Truth is, however, attorneys use footnotes, so there should be a standard way of preparing them. Unfortunately, there is not. The Gregg Reference Manual uses a completely different format than the standard Microsoft Word default. I, for one, will continue to use the Microsoft Word default. Not only is it one less thing to remember to change, but if using footnotes is part of an attempt to save space in a document subject to page limitations, using the default will help.

The Microsoft Word default automatically numbers the footnotes, adds the separator line, puts no space between the separator line and the first footnote, aligns the superscript footnote reference number with the left margin, adds no space between the superscript number and the text of the footnote, adds no space between footnotes, and automatically makes the font smaller than the regular font. 

One caveat here is that some courts require the footnote to be in the same size font as the regular text. In that case, using footnotes does not save any space–particularly when the court-required font size is 14.

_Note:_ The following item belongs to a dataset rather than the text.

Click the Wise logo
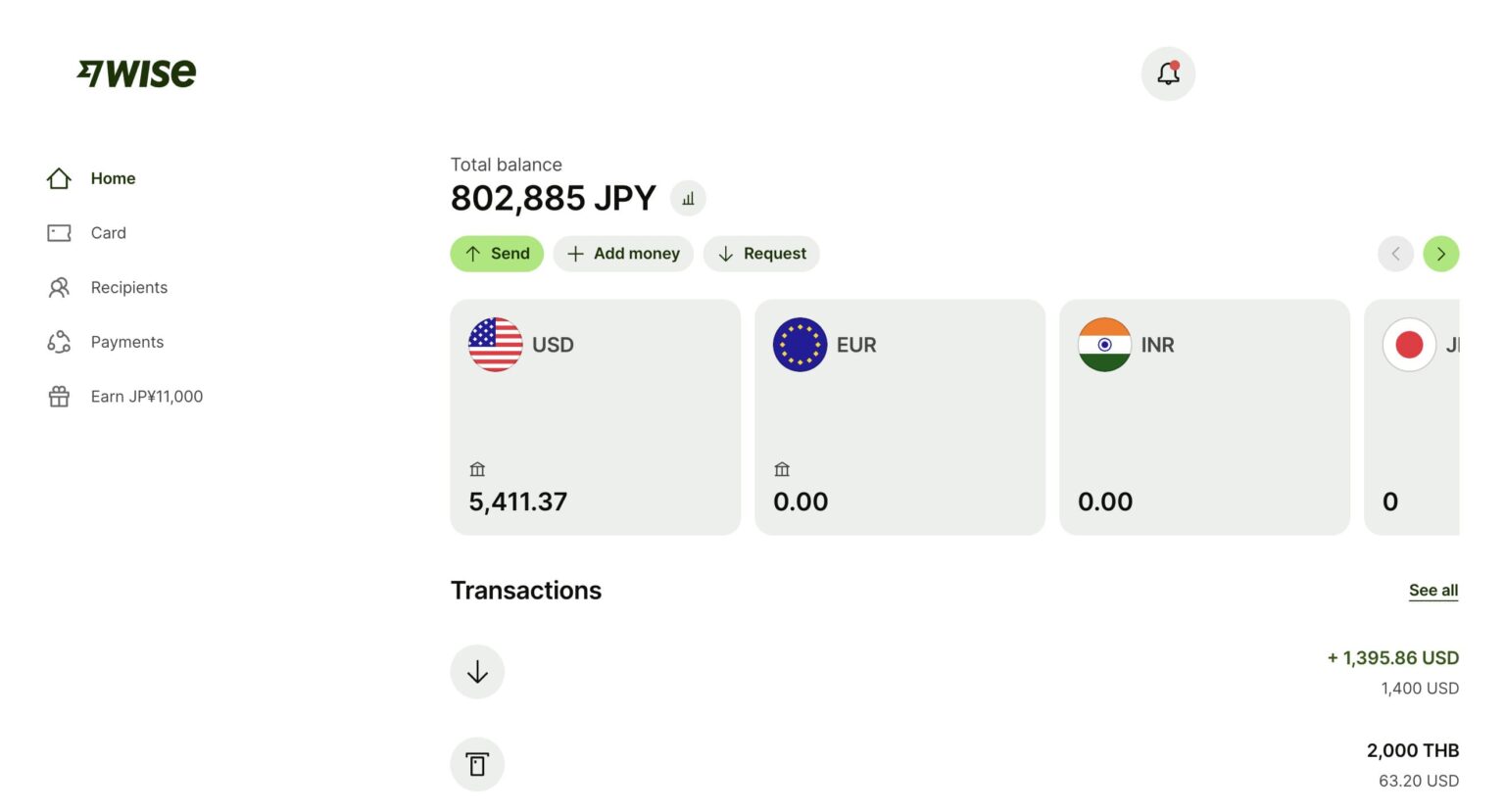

In your main text, there should be no space before your superscript footnote reference number and the word immediately preceding. However, if your footnote reference comes at the end of a sentence, the superscript footnote reference number should come immediately after the terminal punctuation with no space between the punctuation and the superscript number.

You should make an effort to keep your entire footnote on the same page as the reference. If your reader is already annoyed at being “interrupted” by being forced to the bottom of the page in the middle of a paragraph, they will be even more annoyed if they have to go to the next page and back again.

There is little more annoying than reading a document, getting to a footnote, and going to the bottom of the page only to see “Id.,” particularly when you see three or four of them in the next few footnotes. Just add that behind the text and be done with it. Your reader will thank you.

I know that footnotes, endnotes, and textnotes have a place in legal writing. Just use them sparingly and with good cause unless your intent really is to irritate your reader.